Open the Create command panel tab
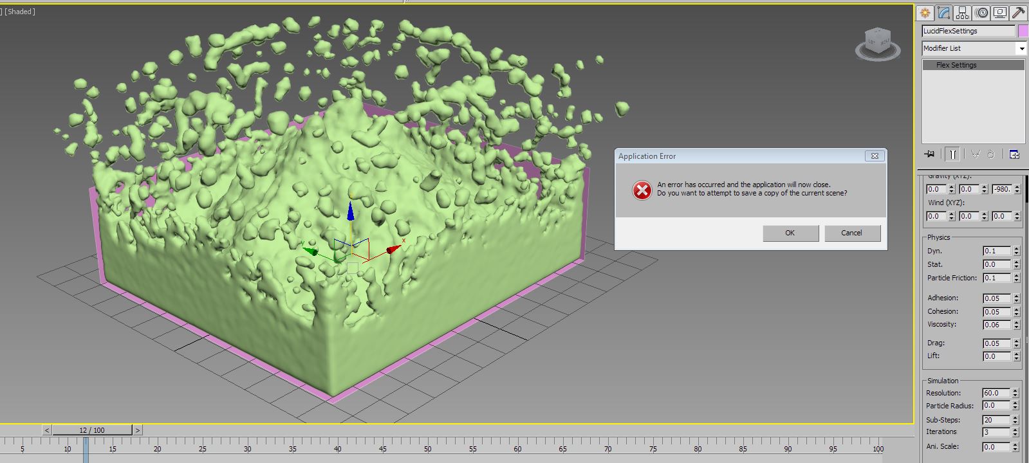Image resolution: width=1029 pixels, height=463 pixels. [x=925, y=13]
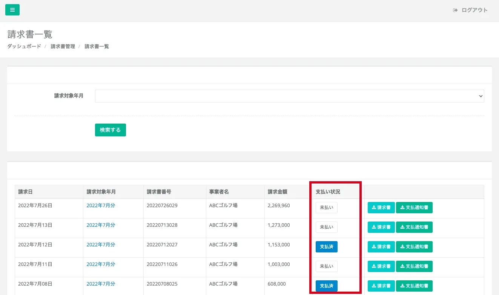The height and width of the screenshot is (295, 499).
Task: Click the 請求日 column header
Action: 25,192
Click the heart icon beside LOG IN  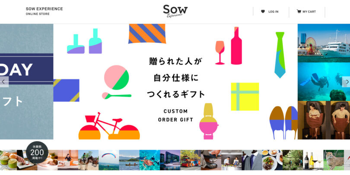click(263, 11)
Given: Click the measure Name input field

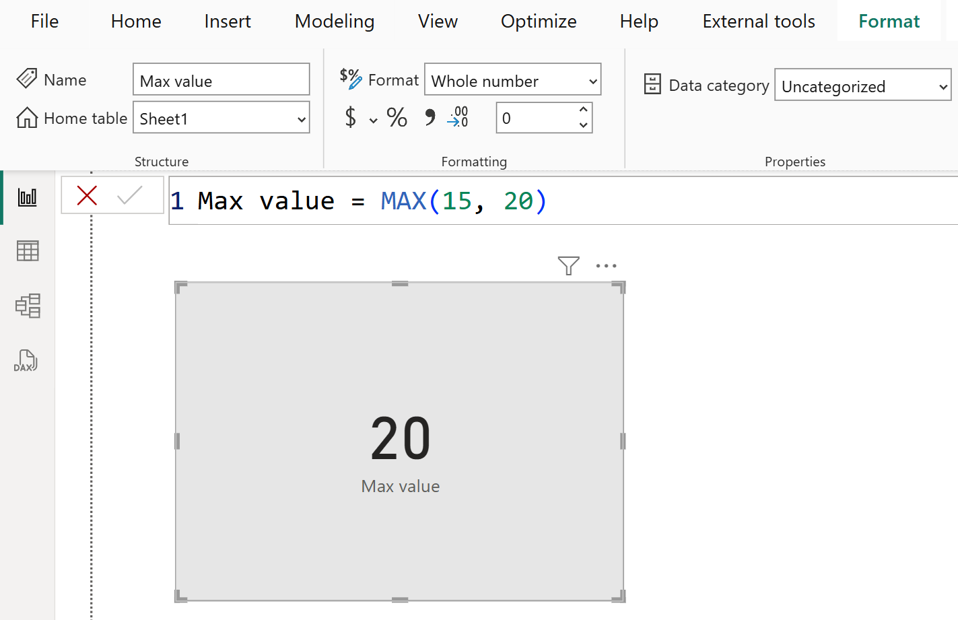Looking at the screenshot, I should (221, 79).
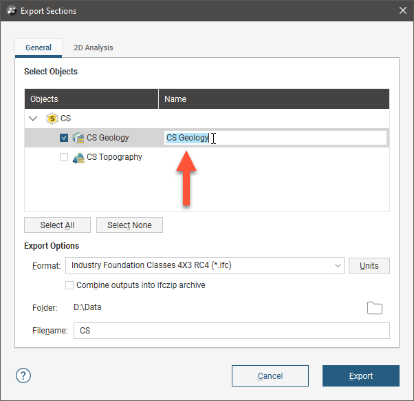This screenshot has height=401, width=414.
Task: Cancel the Export Sections dialog
Action: coord(270,376)
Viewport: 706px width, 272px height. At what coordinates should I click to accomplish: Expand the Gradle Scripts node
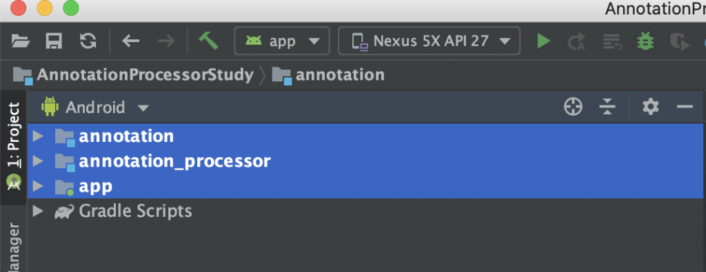point(39,211)
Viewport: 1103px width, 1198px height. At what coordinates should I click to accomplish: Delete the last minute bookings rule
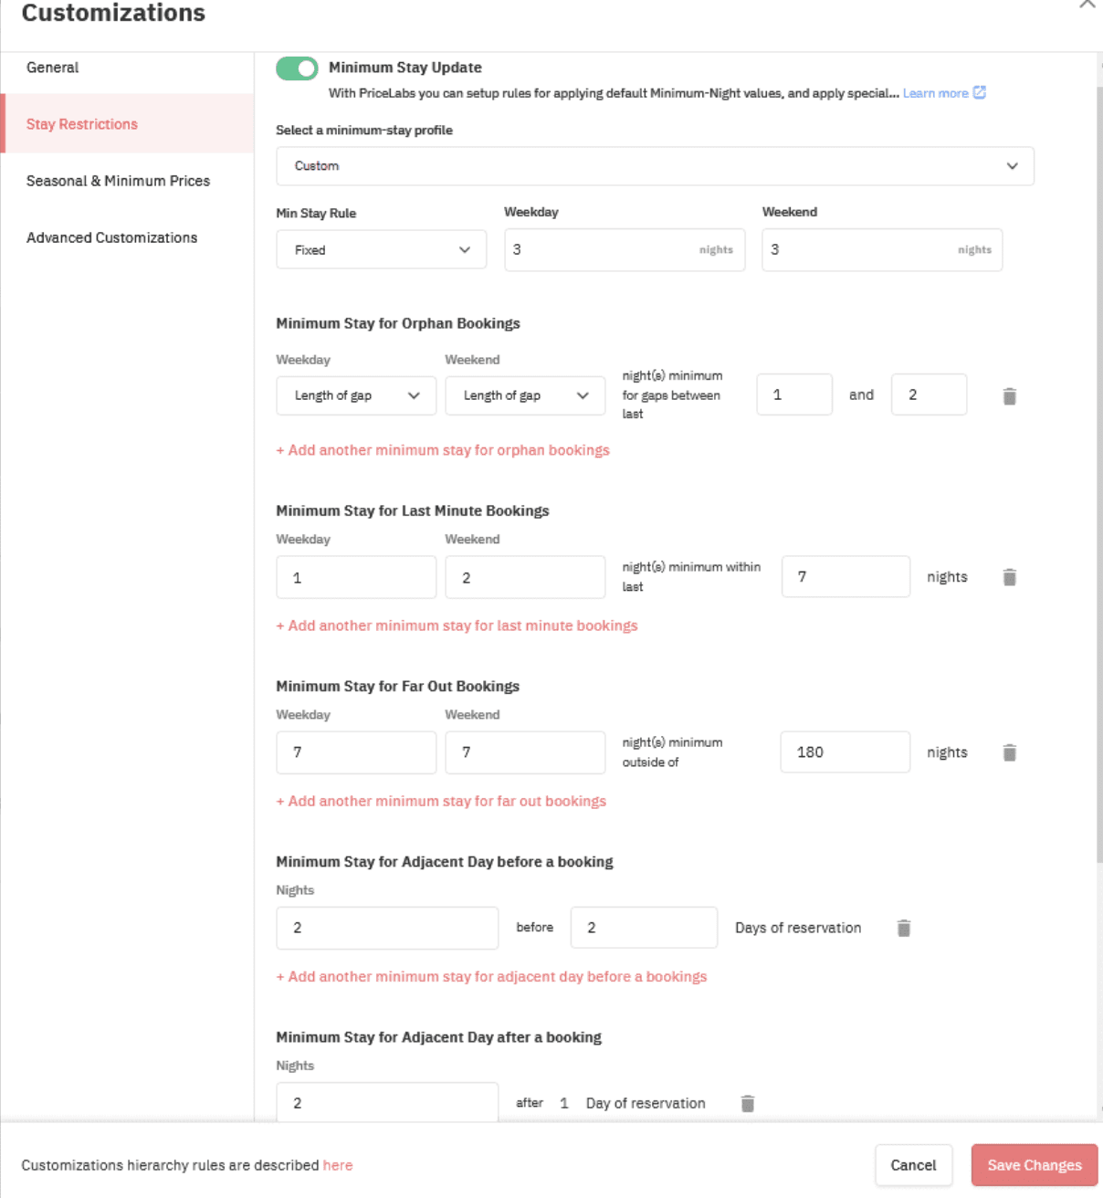click(1009, 577)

◆ **What you have to do**: Copy word for word every line from the one holding "Viewport: 706px width, 272px" to the end of the listing, both ends included, but do not copy any pictures.

◆ **Task output**:
Viewport: 706px width, 272px height. At what coordinates should I click to accomplish: Expand the Gradle Scripts node
point(39,211)
Viewport: 1103px width, 1198px height. At what coordinates should I click to accomplish: Delete the last minute bookings rule
click(1009, 577)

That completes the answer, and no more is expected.